Venomous Snake Species in Massachussetts

Here is a list of the most venomous snakes that roam the state:

13. Timber Rattlesnake

Timber Rattlesnake (Crotalus horridus) resting on rock
Timber Rattlesnake (Crotalus horridus) resting on rock
  • Experience Level: Expert
  • Family: Viperidae
  • Scientific Name: Crotalus horridus
  • Other Names: Canebrake Rattlesnake, Banded Rattlesnake
  • Adult Size: 6 feet
  • Lifespan: Anywhere from 10 to 30 years in the wild; 30+ years in captivity

Rattlesnake bites are no joke and should be treated as a medical emergency. They are venomous, which can mean a bite from them will be very dangerous, and in some cases, even fatal if left untreated.

These vipers are usually gray or yellow-brown in color with dark brown blotches all or bands throughout their body and a brown, yellow, or copper stripe running down the length of their back.

They can generally be found in bluffs, croplands, rugged deciduous forest terrains, rocky ledges, and dense woodlands with closed canopies. They like to move around during different seasons and females will move to rocky terrains when they are pregnant for higher temperatures.

Timber Rattlesnakes feed mainly on smaller mammals but will also eat the occasional bird if they feel like it.
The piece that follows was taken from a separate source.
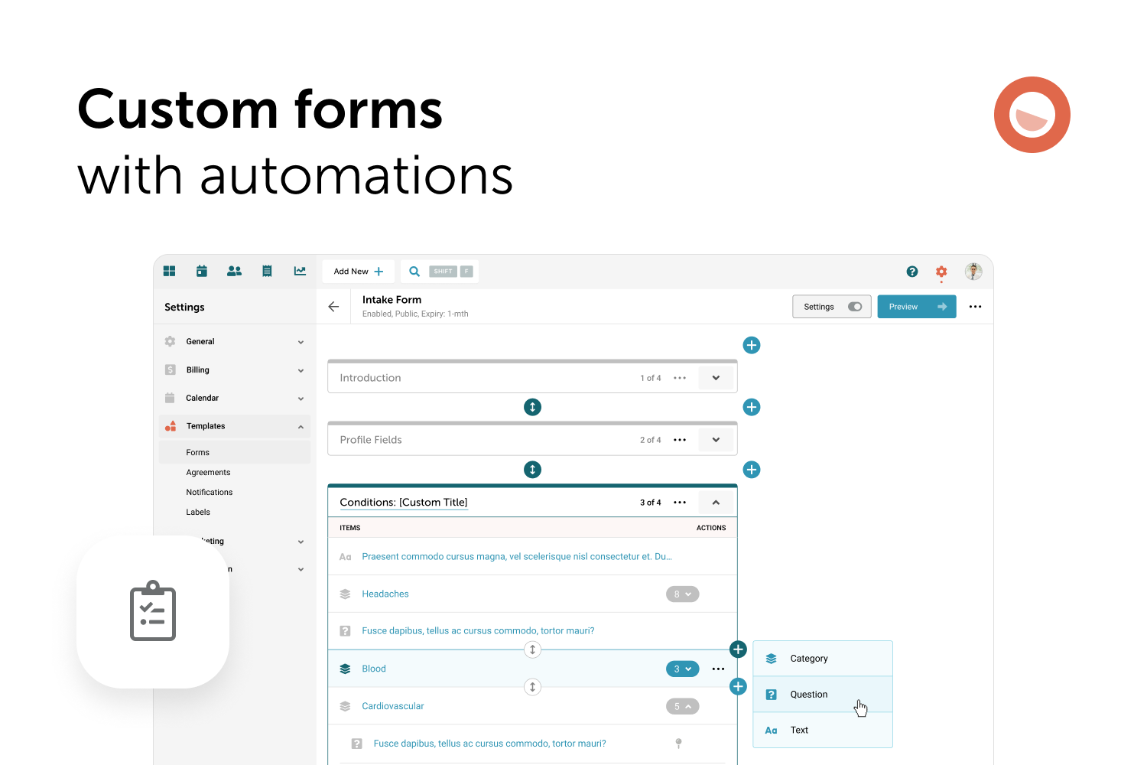View the analytics chart icon
The width and height of the screenshot is (1147, 765).
300,271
These are endangered in Massachusetts and are protected under the Massachusetts Endangered Species Act, making it illegal to kill, keep, and harass this animal in any way.

14. Copperhead

Copperhead snake in the woods near a tree (Agkistrodon contortrix)
Copperhead snake in the woods near a tree (Agkistrodon contortrix)
  • Experience Level: Expert
  • Family: Viperidae
  • Scientific Name: Agkistrodon contortrix
  • Other Names: Eastern Copperhead, Copperhead Snake
  • Adult Size: average 2 to 3 feet; up to 4 feet
  • Lifespan: 18 years

Copperheads aren’t aggressive towards humans unless provoked, which is why bites from them are somewhat rare, even in areas that they have been spotted.

These large snakes are tan in color with copper or rusty-looking, chestnut, blotches all throughout their bodies which look like spilled coffee spots. These pit vipers have a distinctively triangular-shaped head.

They can be found in a variety of environments anywhere from semiaquatic to terrestrial. This includes wetlands, hillside forests, rocky areas, and abandoned construction sites in the suburbs where they can find rotting wood or piles of sawdust.

These snakes are carnivorous, eating mostly small rodents like mice. They also consume other smaller snakes, lizards, insects, amphibians, and birds.

They do their hunting by ambushing their prey, injecting them with venom, then swallowing it whole.

This species is considered endangered in Massachusetts and is protected under the Massachusetts Endangered Species Act, making it illegal to kill, keep, and harass this animal in any way.


That wraps it up for the 14 snakes in Massachusetts. If you’re from the state and didn’t know what snakes roamed in the wilderness around you, we hope you found out what you needed to know.

There are many great species of snakes in the state that can make great pets and now that you know the laws, maybe we gave you some idea of which species might work best for you.